Extracted data: Begin

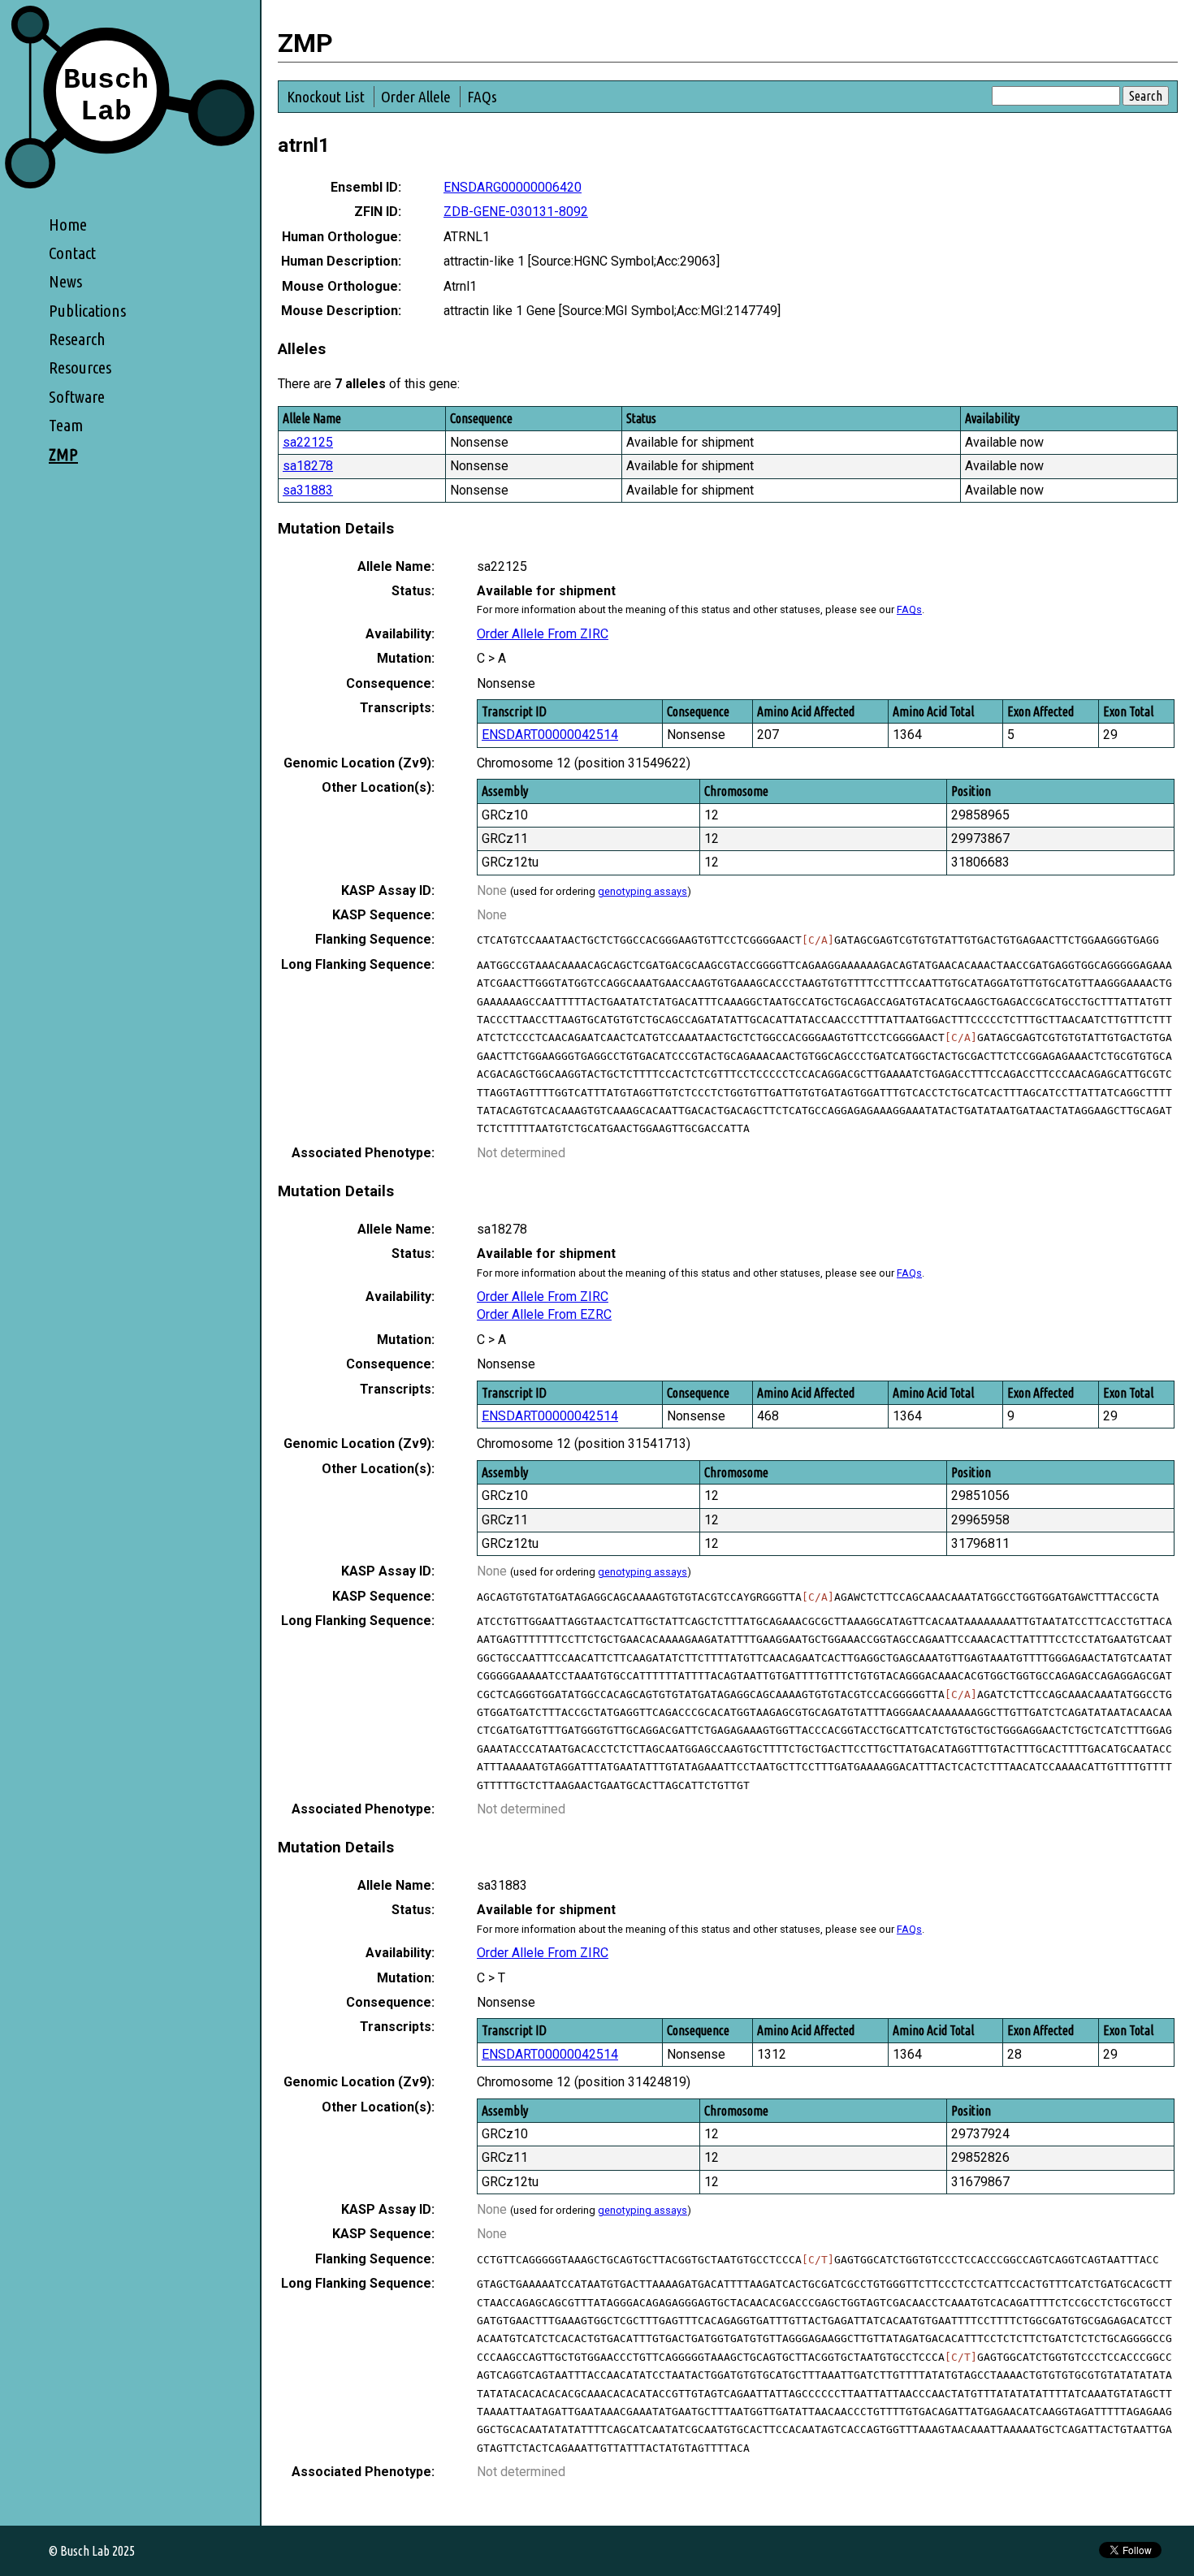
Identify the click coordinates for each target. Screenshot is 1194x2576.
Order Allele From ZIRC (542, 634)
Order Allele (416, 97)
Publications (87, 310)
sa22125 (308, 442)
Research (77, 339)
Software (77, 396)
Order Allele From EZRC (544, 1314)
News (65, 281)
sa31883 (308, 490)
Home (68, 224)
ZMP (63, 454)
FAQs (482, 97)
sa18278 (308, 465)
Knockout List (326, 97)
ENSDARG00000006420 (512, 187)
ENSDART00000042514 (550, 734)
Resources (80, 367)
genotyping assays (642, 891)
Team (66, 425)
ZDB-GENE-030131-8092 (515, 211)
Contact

Extracted data: End

Task objective:
Repeat each line, unchanged, from the line that contains "Home (68, 224)" to the end of the listing above.

Response to the exercise:
Home (68, 224)
ZMP (63, 454)
FAQs (482, 97)
sa18278 (308, 465)
Knockout List (326, 97)
ENSDARG00000006420 (512, 187)
ENSDART00000042514 (550, 734)
Resources (80, 367)
genotyping assays (642, 891)
Team (66, 425)
ZDB-GENE-030131-8092 (515, 211)
Contact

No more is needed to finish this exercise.